The People v. Harvey Weinstein: The Question of Prior Bad Acts

7.8.2024

By Mark Dwyer

New York Court of Appeals sign of in front of Court of AppealsThe case of People v. Harvey Weinstein1 has attracted much attention because Weinstein was a “mogul” in the movie industry charged with sex crimes against actors, but the case will ultimately be remembered for its impact on the law of evidence. The Court of Appeals reaffirmed traditional limits on the introduction of evidence of a defendant’s alleged criminal behavior that is irrelevant to the case. Its opinion did so despite arguments grounded in social justice, accepted by the three dissenting judges, that the concept of relevance should be enlarged in sex crimes cases.

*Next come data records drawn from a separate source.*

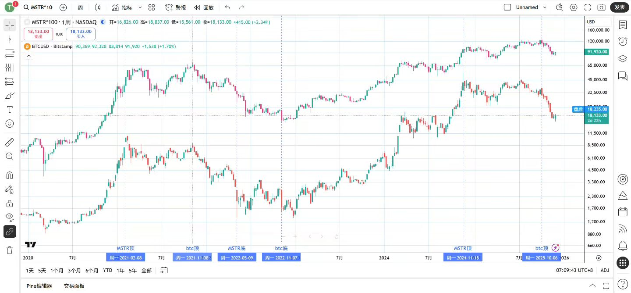Click the 2024-11-18 MSTR顶 date marker
631x293 pixels.
463,257
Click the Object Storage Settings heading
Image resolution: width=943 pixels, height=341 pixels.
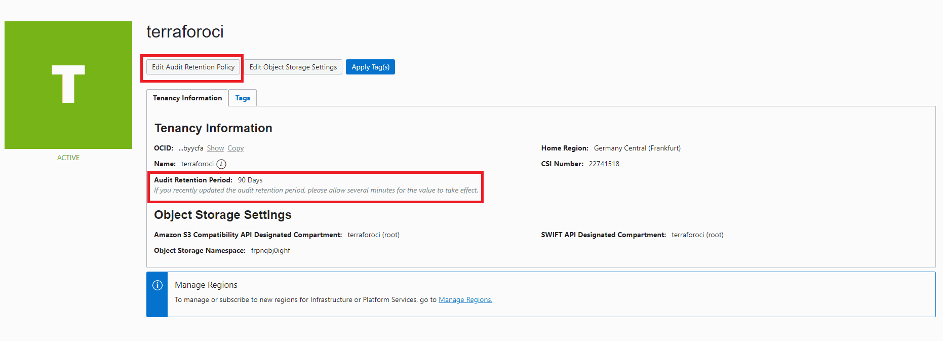pos(223,215)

The majority also found error in the trial judge’s decision that, should Weinstein testify, he could be cross-examined about an extraordinary number – a “broad swath” – of his alleged prior bad acts. But the court did not pass on whether the number of acts was excessive; consideration of that issue would have been inconsistent with prior decisions holding that doing so would be beyond the court’s review powers. Instead, the judges found legal error because many of those acts simply suggested that the defendant was a bully and a misogynist and were not relevant to his credibility as a witness. Those rulings are discussed here.

Molineux

New York’s law of evidence has for generations recognized a key principle of due process: in a criminal case the accused should not be convicted on proof of their general character or on a conclusion that they are predisposed to commit crimes. A conviction is appropriate only on evidence relevant to the specific accusations against the accused. In People v. Weinstein, the Court of Appeals addressed the limits of that principle. A four-judge majority reversed a decision by the trial court, affirmed by the Appellate Division, to admit evidence that Weinstein performed uncharged criminal acts. In doing so, the majority rejected the dissenters’ view that in sex crimes cases the rule against evidence of uncharged crimes should “evolve,” given the difficult realities in obtaining convictions on sexual assault charges involving acquaintances.

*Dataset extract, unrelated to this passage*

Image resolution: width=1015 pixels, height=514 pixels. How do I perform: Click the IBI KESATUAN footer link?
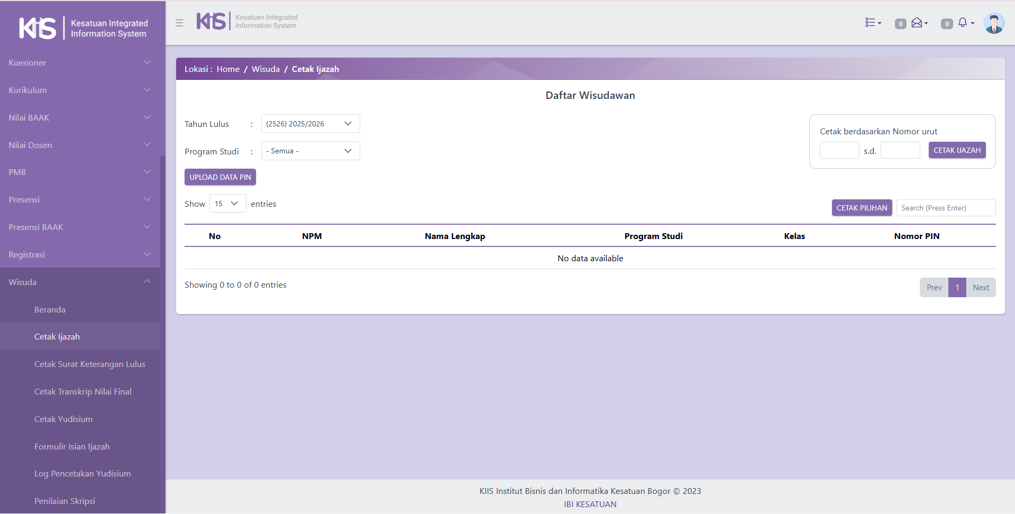pos(590,504)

The indictment alleged that Weinstein committed sexual assaults on two women. Additional and enhanced charges were based on the testimony of a third woman about an attack on her. The women had not voiced their accusations to the authorities for years, and in the meantime had, to varying degrees, maintained personal and professional relationships with Weinstein. The defense was that the two main accusers had consented to the sexual encounters to further their acting careers, or at least that Weinstein thought they had.

At trial the court permitted the prosecution to present testimony not only about the assaults specified in the indictment, but also from three additional women who said that Weinstein committed sex crimes against them on unrelated occasions. The prosecution argued that this testimony would show that the defendant lured women to secluded locations to force them to have sex and that this pattern of trickery evinced his knowledge that the women might not consent to sexual activity. The judge agreed that the evidence bore on “lack of consent and forcible compulsion.” Coupled with the two accusers’ physical resistance to Weinstein, that proof might persuade the jury to reject the defense that he acted without realizing that the two women were not consenting to have sex with him.

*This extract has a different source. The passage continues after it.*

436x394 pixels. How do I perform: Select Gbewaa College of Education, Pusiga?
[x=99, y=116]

Appellate review of this ruling turned on precedent familiar to every New York criminal practitioner. This state’s landmark case defining when a court may admit evidence of uncharged crimes is People v. Molineux.2 Molineux held that such evidence is inadmissible to show that the defendant is of bad character or is disposed to commit crimes. But the evidence can be admitted if it helps prove an element of a charged offense, so long as the uncharged crimes are not unduly prejudicial. The Court of Appeals provided five examples of legitimate purposes for proof of other crimes: to show intent, motive, knowledge, a common scheme or plan, or identity. But those are among many possible permissible uses and are “merely illustrative.”3

Every sex crime has as an element that the complainant did not consent to the accused’s actions, and the accused cannot be convicted if they are not aware that the complainant was not consenting.4 Even without the evidence from the three witnesses who described uncharged acts, strong proof indicated that Weinstein knew that the charged acts were not consensual. One woman, called “Complainant A” by the Court of Appeals, testified that before Weinstein’s assault she had refused advances from him over two years. Then, in a hotel room in New York, the defendant “lunged” at her; she said “no, no, no” and tried to push him away. He pulled her back to kiss and fondle her. When she then sought to flee, the defendant used “his weight and his body” to push her into the bedroom and onto his bed. She tried several times to get up, but on each occasion, he forced her back. Complainant A kicked and pushed Weinstein to get him off her, but he grabbed her by the wrists and held her down. After she gave up struggling, Weinstein “forced himself upon [her] orally.” On a later occasion, not addressed in the indictment, the defendant grabbed Complainant A by the arm and led her directly to his hotel room bed. This time she did not offer physical resistance. Weinstein then had intercourse with her while calling her derogatory names.5

The testimony of the second woman, “Complainant B,” was powerful as well. She described a Los Angeles encounter in which Weinstein grabbed her arms, tried to kiss her “like crazy” and then sexually assaulted her. She later developed a relationship with the defendant and consensually engaged in oral sex with him. With respect to the charged crime, Complainant B told the defendant in a Manhattan hotel room that she did not have time to have sex, and she tried twice to leave. The defendant blocked her, putting his hand over her head to slam a door shut. He then grabbed her hand, forced her to undress and raped her.6 On a later day she encountered the defendant in Los Angeles after he learned she was dating another actor. Weinstein announced that she “owed him one more time.” He dragged her into his hotel room as she pleaded “no, please, no.” Weinstein nonetheless “lunged” at her, “ripped” her pants off and left scratches on both her legs. He then forcibly performed oral sex on her, obliged her to reciprocate and finally raped her.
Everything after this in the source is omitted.